## DOCUMENT TEXT:
Laboratory of Physical Chemistry

Director

A. Karantonis, Professor

Laboratory Personnel

A. Karantonis, Professor

The Laboratory of Physical Chemistry of the School of Chemical Engineering, NTUA was established in 1983 (Government Gazette B 80/1-3-1983).

Research in the Laboratory of Physical Chemistry focuses on the fields of corrosion and protection, the study of the physicochemical properties of materials, and the kinetics and properties of chemical, electrochemical, and bioelectrochemical reactions. In particular:

Research Activities of the Laboratory

  • Corrosion and protection: Study of protective coatings and corrosion inhibitors for industrial metals and metals of cultural heritage. Investigation of the durability and failure mechanisms of polymeric coatings exposed to atmospheric conditions, with emphasis on solar radiation and humidity. Corrosion of metals, alloys, marine construction materials, and structures in industrial, marine, coastal, soil, and atmospheric environments. Methods and practices for the stabilization and cleaning of corroded metallic artifacts of cultural heritage.
  • Material properties: Recovery of chemical elements from industrial wastes; study of electrical, magnetic, and dielectric properties of metallic materials and cyclic oligosaccharides.
  • Oxide development: Mechanisms of oxide growth, properties of anodic oxides, and catalytic applications.
  • Modeling of electrochemical reactors: Modeling of monopolar and bipolar electrochemical reactors for the production of technologically important products.
  • Energy applications: Development and study of electrodes for batteries and supercapacitors. Research on solar cells.
  • Electroplating: Mechanisms and properties of electrodeposition processes.

## DATASET EXTRACT:
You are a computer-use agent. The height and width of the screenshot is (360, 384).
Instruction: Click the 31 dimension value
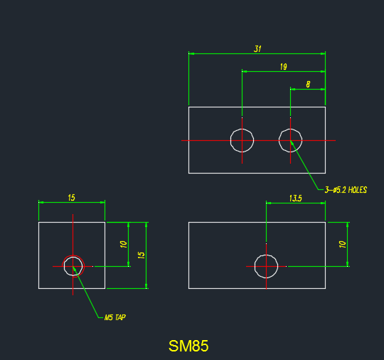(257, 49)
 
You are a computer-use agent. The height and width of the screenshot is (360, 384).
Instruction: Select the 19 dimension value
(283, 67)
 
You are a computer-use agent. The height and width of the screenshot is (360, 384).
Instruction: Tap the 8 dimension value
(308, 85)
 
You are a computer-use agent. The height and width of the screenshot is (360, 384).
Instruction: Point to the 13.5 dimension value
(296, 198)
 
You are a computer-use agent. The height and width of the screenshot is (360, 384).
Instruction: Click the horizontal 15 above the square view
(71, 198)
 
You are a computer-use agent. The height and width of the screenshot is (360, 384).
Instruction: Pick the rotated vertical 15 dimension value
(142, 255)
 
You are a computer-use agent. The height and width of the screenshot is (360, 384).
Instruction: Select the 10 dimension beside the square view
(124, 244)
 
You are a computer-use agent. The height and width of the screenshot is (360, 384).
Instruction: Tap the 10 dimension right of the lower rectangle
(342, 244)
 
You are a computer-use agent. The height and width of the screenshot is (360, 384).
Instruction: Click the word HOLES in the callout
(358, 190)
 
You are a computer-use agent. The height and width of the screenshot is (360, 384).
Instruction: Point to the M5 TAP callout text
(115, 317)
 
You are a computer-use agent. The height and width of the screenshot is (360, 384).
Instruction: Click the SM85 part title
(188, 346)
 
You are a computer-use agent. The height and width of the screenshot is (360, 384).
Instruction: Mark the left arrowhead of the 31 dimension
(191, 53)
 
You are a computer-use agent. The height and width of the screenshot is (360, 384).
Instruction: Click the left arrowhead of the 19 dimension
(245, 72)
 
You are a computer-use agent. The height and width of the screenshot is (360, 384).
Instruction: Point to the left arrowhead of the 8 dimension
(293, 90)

## TASK BRIEF:
Pick up the description of the NTUA Laboratory of Physical Chemistry where it stops and keep writing it.

## RESPONSE AREA:
  • Nonlinear dynamics: Study and analysis of oscillating electrochemical reactions using methods of nonlinear dynamics.
  • Bioelectrochemistry: Investigation of enzymatic reactions using electrochemical techniques. Development of electroanalytical methods for the kinetic study of biochemical reactions. Applications in biosensors.

Instruments – Apparatus – Methods

  • Corrosion and protection of metals: Accelerated aging chambers for UV and humidity exposure; salt-spray chamber (ASTM B117); impact testing; damped oscillation testing.
  • Material properties: Tribometer; metallographic microscope and microhardness tester; laboratory sandblasting device for surface cleaning.
  • Spectroscopic and chromatographic techniques: FT-IR and UV-Vis spectrophotometers, gas chromatographs.
  • Electrochemical devices: Potentiostats, generators, galvanostats, electrochemical impedance analyzers, and quartz crystal microbalance.
  • Electrochemical methods: Cyclic voltammetry, linear sweep voltammetry, chronoamperometry, potentiometry, large-amplitude AC voltammetry with Fourier transformation, and rotating-disk voltammetry.
  • Physicochemical measurement instruments: Conductivity meters, viscometers, refractometers, etc.